Once you reach the line that holds "Instruction: Click the Splash column header" in the listing below, output it and every line after it through the line that holds "Open Parental control details chevron", word for word.

---

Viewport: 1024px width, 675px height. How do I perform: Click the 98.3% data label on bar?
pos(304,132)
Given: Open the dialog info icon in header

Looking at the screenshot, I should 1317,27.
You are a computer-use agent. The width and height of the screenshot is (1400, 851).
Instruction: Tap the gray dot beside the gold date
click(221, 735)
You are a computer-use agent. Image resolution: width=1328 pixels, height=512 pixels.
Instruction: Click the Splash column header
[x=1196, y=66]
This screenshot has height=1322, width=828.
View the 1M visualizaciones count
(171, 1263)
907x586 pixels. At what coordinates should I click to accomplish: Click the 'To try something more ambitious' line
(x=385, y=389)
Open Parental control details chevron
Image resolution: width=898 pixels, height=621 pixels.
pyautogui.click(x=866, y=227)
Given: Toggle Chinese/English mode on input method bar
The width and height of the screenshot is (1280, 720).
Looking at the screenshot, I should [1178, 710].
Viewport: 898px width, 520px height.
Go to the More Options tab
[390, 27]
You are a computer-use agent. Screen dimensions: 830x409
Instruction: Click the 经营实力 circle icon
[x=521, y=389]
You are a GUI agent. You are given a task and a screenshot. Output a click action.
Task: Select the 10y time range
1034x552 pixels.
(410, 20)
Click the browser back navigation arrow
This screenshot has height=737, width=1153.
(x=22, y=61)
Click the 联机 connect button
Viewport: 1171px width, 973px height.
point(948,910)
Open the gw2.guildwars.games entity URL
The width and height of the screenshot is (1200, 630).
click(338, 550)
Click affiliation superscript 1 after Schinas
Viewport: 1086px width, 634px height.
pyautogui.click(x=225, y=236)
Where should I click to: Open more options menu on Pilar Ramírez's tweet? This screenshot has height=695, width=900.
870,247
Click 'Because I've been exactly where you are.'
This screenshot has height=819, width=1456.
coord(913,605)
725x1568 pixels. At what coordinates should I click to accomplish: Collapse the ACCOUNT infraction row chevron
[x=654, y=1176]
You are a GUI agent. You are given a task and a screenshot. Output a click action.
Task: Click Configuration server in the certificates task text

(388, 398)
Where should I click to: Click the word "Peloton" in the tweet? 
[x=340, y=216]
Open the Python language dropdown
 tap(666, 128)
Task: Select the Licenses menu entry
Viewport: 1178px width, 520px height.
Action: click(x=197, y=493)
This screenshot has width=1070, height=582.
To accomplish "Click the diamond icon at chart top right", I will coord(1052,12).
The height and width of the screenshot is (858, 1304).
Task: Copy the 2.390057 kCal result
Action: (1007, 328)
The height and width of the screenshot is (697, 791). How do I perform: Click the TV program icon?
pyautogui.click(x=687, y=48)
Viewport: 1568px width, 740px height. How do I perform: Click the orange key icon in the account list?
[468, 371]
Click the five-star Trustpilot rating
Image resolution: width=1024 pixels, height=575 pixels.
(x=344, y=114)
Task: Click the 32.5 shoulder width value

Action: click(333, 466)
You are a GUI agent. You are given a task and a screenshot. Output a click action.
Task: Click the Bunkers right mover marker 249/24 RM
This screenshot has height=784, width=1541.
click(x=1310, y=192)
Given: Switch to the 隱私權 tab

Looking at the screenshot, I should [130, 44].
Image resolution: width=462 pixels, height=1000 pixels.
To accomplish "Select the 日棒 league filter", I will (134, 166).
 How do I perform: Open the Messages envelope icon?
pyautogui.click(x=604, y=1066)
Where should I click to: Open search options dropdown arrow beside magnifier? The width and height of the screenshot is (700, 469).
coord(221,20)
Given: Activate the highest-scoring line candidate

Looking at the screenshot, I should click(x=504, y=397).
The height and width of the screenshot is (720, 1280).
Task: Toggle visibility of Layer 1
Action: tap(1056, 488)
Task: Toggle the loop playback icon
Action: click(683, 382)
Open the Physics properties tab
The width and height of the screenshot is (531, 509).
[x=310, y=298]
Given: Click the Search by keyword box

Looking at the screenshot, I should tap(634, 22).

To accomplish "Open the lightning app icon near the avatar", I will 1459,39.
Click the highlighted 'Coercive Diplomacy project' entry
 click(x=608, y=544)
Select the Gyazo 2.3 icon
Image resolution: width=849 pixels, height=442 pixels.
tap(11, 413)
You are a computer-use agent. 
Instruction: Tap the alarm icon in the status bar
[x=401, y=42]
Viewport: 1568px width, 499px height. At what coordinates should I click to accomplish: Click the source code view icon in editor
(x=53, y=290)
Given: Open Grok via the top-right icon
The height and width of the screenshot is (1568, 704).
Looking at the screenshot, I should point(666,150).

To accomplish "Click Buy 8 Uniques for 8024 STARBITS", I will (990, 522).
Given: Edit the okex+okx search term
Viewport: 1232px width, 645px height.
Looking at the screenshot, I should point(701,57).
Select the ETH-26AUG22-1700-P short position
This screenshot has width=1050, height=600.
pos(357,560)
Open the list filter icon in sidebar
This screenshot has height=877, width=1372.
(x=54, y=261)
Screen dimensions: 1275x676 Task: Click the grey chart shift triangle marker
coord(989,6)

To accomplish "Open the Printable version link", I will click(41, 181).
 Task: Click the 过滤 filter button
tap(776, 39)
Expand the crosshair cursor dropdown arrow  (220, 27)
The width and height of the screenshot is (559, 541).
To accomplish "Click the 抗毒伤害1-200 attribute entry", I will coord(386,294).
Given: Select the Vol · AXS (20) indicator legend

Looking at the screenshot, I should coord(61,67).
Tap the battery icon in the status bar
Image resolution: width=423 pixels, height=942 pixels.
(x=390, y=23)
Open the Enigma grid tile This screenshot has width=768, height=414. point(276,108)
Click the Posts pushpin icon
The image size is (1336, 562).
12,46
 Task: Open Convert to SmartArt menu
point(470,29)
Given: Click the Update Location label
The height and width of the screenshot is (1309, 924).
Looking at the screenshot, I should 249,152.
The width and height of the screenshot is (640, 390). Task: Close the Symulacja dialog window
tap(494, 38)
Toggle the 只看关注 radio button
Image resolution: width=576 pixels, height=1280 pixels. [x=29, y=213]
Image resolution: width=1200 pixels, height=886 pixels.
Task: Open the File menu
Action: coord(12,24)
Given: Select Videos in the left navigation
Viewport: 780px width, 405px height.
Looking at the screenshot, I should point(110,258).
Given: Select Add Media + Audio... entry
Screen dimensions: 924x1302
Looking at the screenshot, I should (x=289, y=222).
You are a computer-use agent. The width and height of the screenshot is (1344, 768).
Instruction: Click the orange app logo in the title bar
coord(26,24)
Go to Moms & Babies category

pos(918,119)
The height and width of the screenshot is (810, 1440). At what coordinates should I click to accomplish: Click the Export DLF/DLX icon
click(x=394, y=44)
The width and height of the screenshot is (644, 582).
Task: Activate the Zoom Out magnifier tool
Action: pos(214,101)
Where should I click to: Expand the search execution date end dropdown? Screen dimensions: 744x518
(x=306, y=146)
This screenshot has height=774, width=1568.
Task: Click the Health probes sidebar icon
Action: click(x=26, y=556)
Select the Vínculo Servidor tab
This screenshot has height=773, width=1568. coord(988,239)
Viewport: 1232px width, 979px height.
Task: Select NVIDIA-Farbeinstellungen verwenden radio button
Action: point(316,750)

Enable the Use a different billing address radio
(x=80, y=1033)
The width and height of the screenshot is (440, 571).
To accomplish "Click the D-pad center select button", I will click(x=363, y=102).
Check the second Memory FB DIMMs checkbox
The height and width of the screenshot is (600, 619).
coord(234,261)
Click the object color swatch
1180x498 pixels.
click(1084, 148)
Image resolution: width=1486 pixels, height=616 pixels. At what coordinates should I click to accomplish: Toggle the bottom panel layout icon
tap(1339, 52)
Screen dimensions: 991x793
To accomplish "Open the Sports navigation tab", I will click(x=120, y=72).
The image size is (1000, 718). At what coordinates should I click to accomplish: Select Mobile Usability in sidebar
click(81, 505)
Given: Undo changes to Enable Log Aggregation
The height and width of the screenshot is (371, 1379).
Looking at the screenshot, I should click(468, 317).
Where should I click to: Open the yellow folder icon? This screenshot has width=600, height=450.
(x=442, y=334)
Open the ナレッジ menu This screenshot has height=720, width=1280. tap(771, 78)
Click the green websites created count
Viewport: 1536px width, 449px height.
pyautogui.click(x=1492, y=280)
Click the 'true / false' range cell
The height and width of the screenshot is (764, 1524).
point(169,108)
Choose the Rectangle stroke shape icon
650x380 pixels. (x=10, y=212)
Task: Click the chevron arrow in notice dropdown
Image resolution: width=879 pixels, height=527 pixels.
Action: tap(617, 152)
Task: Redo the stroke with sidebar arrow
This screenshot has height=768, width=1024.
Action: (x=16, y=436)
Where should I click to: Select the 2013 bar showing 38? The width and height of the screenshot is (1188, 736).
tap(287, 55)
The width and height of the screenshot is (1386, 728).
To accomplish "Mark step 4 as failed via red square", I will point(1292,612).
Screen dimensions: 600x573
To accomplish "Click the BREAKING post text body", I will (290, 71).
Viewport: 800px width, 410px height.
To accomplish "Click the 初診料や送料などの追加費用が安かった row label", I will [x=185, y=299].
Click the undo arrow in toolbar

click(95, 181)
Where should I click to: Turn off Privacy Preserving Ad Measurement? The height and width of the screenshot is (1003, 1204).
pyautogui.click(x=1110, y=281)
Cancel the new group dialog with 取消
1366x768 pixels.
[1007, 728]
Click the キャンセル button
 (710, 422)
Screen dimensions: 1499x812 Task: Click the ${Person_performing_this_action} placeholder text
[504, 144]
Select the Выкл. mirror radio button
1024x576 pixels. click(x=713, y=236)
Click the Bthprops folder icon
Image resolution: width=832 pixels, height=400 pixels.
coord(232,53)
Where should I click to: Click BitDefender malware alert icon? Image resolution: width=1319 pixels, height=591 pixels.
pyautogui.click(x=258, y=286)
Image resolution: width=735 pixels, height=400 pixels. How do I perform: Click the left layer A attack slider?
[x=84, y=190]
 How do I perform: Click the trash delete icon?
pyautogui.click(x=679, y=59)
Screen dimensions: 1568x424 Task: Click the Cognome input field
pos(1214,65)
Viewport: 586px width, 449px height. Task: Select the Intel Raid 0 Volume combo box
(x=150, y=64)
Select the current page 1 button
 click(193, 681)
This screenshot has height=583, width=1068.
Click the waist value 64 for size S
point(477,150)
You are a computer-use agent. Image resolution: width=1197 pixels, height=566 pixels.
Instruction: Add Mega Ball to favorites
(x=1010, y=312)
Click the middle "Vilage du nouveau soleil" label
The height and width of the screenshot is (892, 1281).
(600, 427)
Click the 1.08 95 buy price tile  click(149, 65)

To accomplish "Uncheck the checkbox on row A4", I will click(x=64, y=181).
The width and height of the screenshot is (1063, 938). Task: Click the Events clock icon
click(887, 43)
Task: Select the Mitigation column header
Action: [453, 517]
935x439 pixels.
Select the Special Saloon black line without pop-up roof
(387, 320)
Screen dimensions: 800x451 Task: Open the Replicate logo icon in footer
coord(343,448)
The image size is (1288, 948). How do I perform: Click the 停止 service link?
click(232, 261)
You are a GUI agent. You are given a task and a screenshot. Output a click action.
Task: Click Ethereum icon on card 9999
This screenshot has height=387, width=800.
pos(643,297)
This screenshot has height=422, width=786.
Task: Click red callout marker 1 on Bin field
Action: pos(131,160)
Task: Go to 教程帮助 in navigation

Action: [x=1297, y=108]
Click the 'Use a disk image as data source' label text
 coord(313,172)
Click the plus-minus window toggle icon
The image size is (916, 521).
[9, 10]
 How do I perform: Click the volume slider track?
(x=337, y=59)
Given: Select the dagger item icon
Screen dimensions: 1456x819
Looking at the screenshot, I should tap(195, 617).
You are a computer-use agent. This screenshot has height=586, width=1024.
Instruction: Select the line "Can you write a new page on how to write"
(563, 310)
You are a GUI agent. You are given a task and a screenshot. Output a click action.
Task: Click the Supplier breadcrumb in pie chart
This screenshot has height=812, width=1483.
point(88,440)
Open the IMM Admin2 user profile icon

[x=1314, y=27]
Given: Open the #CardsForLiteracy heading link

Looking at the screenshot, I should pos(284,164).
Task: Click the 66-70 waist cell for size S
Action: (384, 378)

---

▸ **Your response**
Instruction: Click the Splash column header
[x=1196, y=66]
This screenshot has height=1322, width=828.
View the 1M visualizaciones count
(171, 1263)
907x586 pixels. At what coordinates should I click to accomplish: Click the 'To try something more ambitious' line
(x=385, y=389)
Open Parental control details chevron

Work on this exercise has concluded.